**DATA SUPPLIED**:
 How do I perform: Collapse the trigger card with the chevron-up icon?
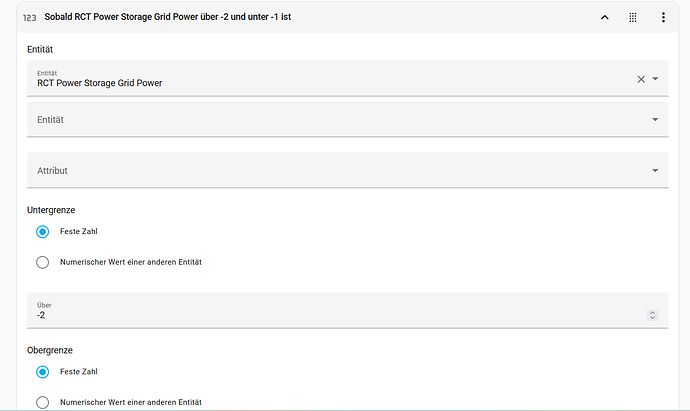[605, 18]
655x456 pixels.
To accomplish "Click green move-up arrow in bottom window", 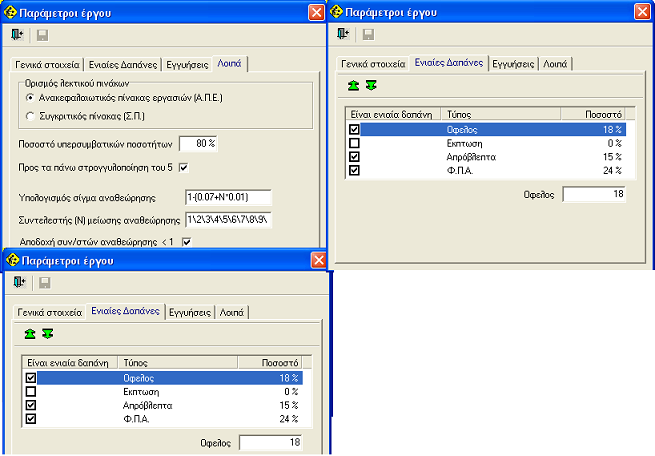I will tap(30, 333).
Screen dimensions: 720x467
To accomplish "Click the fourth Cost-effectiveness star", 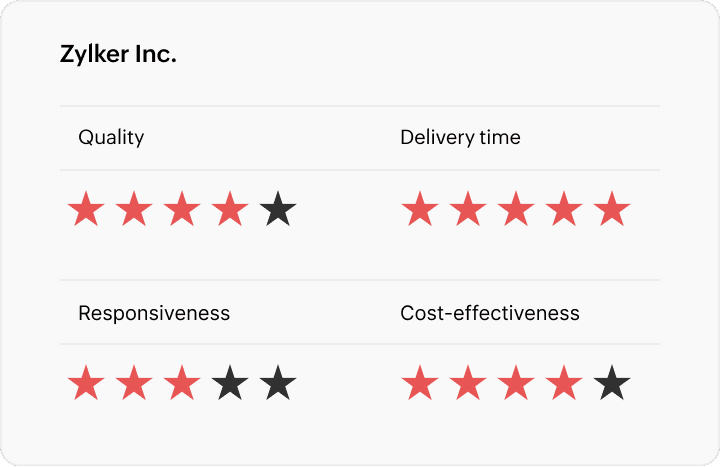I will click(x=564, y=383).
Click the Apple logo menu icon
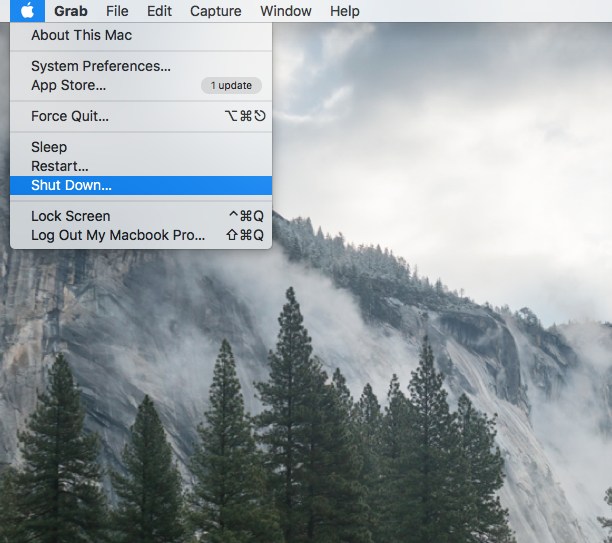 [27, 11]
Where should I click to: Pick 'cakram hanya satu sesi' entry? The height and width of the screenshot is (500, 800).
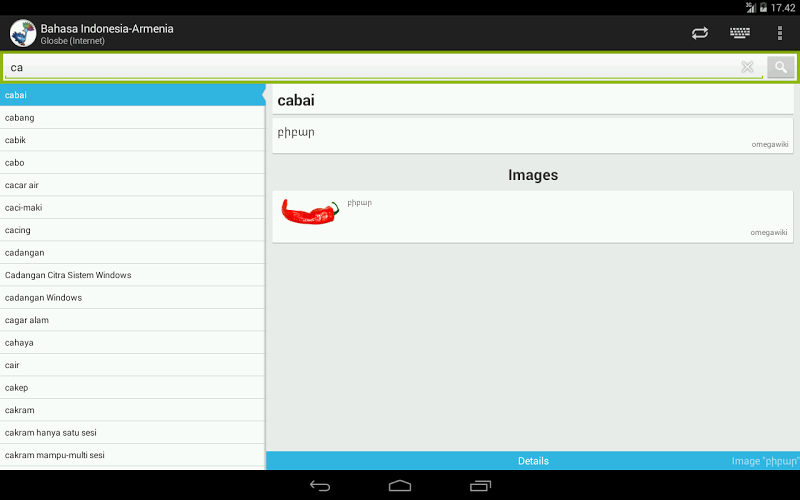(x=133, y=433)
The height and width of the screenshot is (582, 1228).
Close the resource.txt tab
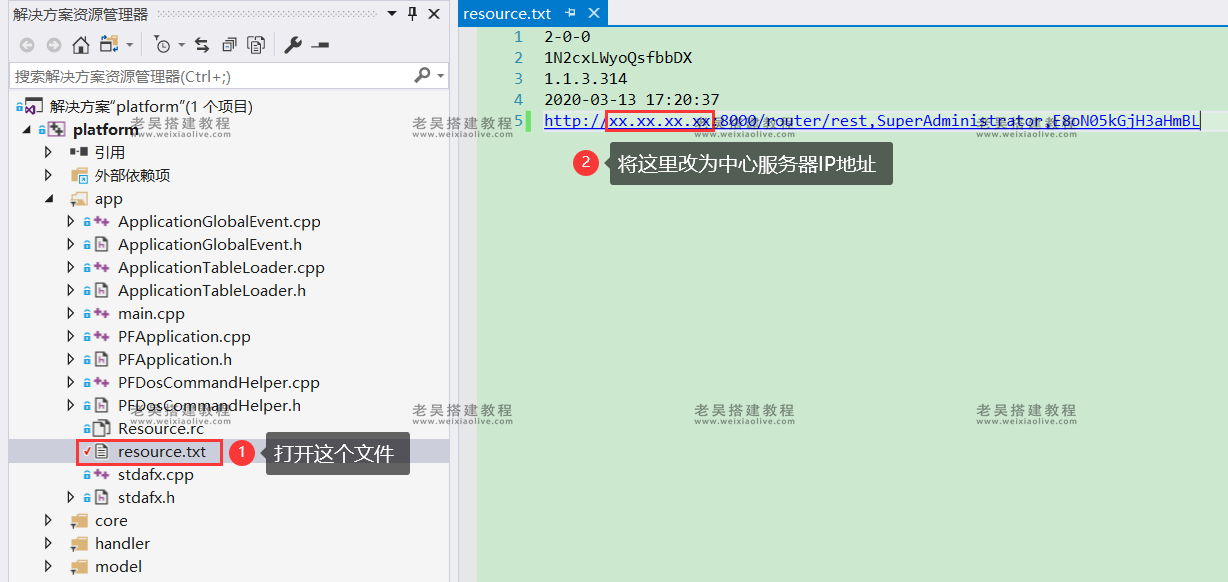click(x=594, y=13)
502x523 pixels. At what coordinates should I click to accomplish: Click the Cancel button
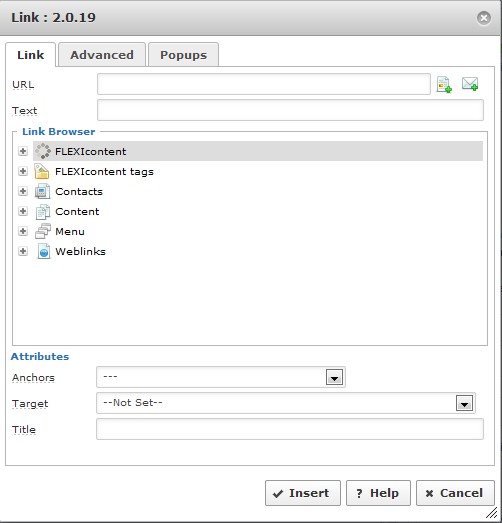[455, 493]
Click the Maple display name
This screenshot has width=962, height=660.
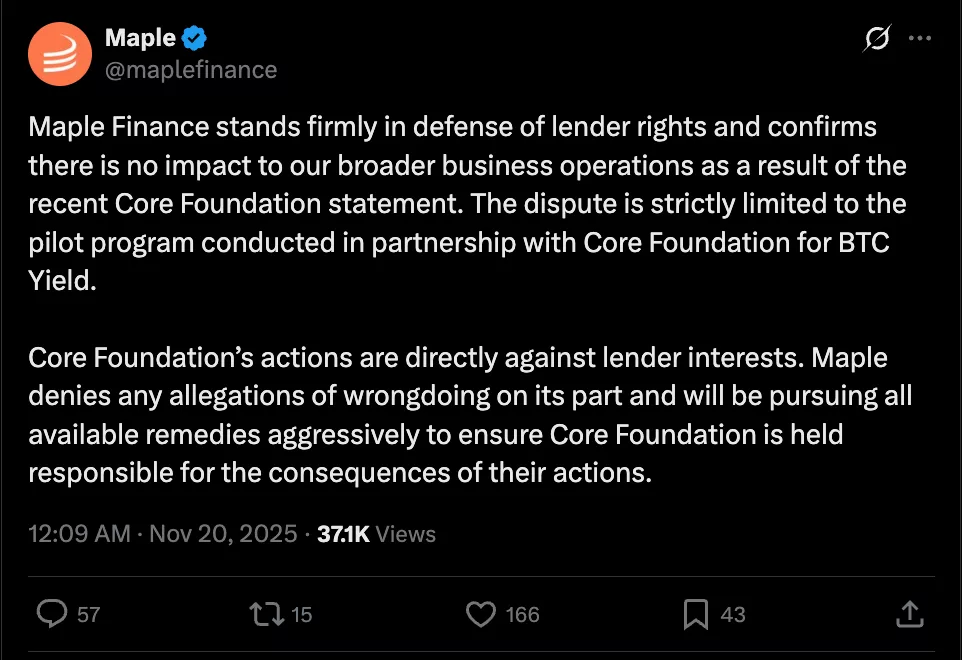140,38
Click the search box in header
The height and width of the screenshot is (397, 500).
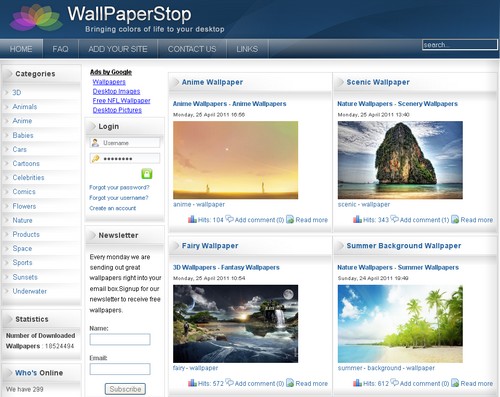(x=460, y=45)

**WHAT IS REQUIRED**:
Pictures are not part of the copy; reproduce exactly and only the lines from the line containing "502x523 pixels. At" through the end of the listing.

**RESULT OF THE EXERCISE**:
502x523 pixels. At what coordinates should I click to accomplish: Click the Cancel button
[455, 493]
Click the Maple display name
This screenshot has width=962, height=660.
140,38
Click the search box in header
The height and width of the screenshot is (397, 500).
(x=460, y=45)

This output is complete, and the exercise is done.